- REQUIRED ACTION:
Exactly as written, transcribe the lines that run from the one containing "Click the wrench tools icon in left rail" to the end of the records below.

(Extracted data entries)
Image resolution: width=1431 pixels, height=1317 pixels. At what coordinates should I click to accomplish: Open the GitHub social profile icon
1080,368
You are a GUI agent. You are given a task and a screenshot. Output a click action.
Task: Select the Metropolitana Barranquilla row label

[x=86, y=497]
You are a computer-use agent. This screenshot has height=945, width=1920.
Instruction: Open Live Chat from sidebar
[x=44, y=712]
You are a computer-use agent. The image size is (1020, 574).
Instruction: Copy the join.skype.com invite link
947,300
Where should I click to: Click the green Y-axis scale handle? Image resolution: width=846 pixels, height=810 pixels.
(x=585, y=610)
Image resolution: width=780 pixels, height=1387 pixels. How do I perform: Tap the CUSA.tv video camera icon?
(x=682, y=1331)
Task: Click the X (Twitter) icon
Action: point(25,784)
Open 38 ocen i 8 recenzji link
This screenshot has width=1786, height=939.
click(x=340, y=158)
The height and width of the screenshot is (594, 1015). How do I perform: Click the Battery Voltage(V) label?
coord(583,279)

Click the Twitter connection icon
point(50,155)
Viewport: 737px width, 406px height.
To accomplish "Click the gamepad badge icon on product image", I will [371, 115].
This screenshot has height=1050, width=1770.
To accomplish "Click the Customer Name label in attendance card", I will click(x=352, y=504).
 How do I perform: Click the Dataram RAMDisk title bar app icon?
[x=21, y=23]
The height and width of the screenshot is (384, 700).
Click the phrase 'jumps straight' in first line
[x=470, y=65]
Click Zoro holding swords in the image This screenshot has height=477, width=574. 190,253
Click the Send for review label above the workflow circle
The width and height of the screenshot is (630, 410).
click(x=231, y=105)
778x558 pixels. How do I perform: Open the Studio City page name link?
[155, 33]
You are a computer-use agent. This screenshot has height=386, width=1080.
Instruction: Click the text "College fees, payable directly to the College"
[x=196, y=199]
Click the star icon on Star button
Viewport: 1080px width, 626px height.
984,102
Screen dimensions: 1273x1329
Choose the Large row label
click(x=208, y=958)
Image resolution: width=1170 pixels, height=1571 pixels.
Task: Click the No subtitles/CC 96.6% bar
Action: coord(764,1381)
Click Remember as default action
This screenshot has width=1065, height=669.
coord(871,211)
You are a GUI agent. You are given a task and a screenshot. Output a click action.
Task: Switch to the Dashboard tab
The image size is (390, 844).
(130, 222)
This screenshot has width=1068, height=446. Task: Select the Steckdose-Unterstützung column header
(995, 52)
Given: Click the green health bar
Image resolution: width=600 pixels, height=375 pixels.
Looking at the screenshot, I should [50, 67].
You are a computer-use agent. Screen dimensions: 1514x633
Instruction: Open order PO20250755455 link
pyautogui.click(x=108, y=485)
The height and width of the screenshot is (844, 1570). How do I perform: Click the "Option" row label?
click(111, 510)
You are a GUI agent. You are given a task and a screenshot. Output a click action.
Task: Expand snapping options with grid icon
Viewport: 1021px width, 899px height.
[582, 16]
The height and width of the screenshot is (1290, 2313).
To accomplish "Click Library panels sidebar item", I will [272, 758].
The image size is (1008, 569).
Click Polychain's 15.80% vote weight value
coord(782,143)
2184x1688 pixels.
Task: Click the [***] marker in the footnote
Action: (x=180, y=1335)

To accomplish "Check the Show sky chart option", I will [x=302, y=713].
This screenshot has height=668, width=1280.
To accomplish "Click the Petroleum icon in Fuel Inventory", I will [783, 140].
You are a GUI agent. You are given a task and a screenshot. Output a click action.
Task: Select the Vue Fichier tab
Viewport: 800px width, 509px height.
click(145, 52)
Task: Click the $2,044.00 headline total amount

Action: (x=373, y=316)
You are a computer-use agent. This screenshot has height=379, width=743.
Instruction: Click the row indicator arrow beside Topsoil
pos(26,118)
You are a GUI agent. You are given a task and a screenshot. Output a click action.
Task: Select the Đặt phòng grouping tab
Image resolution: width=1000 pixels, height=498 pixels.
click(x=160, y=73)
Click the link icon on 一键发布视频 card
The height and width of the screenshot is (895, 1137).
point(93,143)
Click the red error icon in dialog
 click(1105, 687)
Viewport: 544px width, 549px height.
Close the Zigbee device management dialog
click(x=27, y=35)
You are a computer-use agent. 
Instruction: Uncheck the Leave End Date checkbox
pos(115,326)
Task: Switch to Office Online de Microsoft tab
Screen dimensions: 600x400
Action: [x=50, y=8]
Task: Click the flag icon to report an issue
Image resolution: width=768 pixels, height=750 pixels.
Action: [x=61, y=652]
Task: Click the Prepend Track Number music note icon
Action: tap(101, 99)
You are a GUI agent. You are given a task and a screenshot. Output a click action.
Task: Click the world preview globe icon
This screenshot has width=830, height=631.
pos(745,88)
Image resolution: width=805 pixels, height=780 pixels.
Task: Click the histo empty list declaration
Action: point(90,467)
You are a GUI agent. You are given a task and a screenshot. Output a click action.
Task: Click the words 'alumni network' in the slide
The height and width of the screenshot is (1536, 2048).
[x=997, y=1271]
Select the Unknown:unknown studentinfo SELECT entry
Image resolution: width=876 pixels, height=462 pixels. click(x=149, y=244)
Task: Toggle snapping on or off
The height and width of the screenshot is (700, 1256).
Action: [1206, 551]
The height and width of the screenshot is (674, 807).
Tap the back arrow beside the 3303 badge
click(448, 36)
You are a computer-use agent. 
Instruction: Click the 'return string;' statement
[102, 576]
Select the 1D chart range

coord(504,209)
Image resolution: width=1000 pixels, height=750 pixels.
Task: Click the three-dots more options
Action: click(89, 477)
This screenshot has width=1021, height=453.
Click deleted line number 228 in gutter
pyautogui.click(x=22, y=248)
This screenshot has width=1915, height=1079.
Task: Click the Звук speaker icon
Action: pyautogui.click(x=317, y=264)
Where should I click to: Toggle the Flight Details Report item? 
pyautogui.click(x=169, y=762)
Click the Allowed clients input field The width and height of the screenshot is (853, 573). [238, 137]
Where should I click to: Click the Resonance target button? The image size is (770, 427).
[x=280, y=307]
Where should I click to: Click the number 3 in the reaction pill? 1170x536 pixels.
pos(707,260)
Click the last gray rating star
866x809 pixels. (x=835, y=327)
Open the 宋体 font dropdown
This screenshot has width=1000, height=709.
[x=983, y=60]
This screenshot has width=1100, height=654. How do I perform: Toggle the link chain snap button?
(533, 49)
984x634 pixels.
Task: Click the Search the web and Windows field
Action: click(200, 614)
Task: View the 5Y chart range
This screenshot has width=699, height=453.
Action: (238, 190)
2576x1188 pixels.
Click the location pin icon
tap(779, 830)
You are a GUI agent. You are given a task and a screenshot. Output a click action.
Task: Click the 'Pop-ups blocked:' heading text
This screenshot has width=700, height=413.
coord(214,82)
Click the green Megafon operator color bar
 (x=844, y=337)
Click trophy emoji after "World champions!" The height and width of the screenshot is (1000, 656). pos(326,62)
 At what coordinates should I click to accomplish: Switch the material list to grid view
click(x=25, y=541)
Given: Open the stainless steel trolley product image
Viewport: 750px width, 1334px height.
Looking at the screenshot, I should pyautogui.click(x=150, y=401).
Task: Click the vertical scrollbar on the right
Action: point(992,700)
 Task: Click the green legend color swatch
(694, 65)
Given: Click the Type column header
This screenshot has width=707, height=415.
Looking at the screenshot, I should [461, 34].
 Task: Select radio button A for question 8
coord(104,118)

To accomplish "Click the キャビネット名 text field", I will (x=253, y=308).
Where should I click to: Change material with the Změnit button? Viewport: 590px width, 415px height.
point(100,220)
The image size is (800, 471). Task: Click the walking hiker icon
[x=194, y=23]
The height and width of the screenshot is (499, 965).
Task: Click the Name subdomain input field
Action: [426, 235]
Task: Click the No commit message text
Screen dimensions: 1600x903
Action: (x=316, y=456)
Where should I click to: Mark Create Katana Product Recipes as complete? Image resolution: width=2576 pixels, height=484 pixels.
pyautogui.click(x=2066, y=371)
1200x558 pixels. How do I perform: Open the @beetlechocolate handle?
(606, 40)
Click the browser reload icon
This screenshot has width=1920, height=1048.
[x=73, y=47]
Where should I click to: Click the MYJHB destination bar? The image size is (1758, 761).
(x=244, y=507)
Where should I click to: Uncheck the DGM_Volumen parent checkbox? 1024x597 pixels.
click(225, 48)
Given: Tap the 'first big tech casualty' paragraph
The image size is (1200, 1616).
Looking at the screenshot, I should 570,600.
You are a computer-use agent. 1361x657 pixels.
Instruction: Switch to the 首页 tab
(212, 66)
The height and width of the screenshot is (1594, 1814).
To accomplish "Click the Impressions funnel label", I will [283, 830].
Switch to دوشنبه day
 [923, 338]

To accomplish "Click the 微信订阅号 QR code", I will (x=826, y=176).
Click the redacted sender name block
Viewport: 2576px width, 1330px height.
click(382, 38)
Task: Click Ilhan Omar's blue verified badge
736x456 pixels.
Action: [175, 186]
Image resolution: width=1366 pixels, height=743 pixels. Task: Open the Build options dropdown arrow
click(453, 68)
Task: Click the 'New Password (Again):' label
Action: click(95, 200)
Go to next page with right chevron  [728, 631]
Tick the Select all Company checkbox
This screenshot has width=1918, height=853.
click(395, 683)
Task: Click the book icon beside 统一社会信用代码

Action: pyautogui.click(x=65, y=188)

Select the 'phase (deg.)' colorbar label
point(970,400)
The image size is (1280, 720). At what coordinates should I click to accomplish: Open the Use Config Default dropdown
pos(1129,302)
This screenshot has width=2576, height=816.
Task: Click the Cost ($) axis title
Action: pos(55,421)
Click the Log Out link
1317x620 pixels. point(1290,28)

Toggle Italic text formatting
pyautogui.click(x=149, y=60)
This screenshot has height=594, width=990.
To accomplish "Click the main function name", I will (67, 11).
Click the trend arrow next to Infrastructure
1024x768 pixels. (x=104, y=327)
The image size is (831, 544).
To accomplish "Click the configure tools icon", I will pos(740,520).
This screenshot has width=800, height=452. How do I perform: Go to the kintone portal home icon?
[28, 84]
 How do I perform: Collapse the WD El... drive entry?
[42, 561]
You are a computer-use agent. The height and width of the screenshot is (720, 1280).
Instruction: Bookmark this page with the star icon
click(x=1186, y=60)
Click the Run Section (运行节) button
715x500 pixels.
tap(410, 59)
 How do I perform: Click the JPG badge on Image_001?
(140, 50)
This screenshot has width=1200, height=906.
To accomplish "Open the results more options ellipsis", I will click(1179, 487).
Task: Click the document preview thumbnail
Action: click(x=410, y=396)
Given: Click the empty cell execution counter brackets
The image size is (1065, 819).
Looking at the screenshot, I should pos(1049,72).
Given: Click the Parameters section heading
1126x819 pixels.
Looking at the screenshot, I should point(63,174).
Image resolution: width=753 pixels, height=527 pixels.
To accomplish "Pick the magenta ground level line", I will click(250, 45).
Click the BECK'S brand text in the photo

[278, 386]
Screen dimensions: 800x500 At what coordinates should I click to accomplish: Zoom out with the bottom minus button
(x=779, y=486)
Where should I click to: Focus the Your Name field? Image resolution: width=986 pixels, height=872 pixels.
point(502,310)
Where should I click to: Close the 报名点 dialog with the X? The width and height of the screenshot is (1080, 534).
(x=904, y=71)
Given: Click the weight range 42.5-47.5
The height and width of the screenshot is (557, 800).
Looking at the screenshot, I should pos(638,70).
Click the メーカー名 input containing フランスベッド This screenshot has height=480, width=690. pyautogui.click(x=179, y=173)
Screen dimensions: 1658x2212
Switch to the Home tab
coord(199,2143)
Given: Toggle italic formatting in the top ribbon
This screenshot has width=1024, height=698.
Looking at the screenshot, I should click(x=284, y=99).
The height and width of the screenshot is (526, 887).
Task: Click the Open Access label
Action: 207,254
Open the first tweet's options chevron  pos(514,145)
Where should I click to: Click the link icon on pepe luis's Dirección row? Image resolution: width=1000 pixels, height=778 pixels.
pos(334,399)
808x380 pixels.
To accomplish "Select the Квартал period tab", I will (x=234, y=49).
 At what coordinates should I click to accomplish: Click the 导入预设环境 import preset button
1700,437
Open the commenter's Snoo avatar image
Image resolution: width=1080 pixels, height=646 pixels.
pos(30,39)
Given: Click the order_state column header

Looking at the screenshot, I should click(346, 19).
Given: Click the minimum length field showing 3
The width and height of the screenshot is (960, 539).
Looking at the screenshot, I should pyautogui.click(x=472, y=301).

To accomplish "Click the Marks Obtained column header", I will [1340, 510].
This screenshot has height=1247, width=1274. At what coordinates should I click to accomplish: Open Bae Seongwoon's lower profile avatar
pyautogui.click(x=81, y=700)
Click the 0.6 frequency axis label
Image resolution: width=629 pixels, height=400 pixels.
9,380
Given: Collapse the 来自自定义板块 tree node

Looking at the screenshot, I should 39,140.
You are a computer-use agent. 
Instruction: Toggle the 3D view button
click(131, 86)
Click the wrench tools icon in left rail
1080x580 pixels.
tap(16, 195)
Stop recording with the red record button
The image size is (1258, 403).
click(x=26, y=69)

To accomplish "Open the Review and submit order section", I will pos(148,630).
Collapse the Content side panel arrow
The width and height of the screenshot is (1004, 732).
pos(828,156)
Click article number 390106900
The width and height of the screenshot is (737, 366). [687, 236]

- EXERCISE ANSWER:
Click the wrench tools icon in left rail
1080x580 pixels.
tap(16, 195)
Stop recording with the red record button
The image size is (1258, 403).
click(x=26, y=69)

To accomplish "Open the Review and submit order section", I will pos(148,630).
Collapse the Content side panel arrow
The width and height of the screenshot is (1004, 732).
pos(828,156)
Click article number 390106900
The width and height of the screenshot is (737, 366). [687, 236]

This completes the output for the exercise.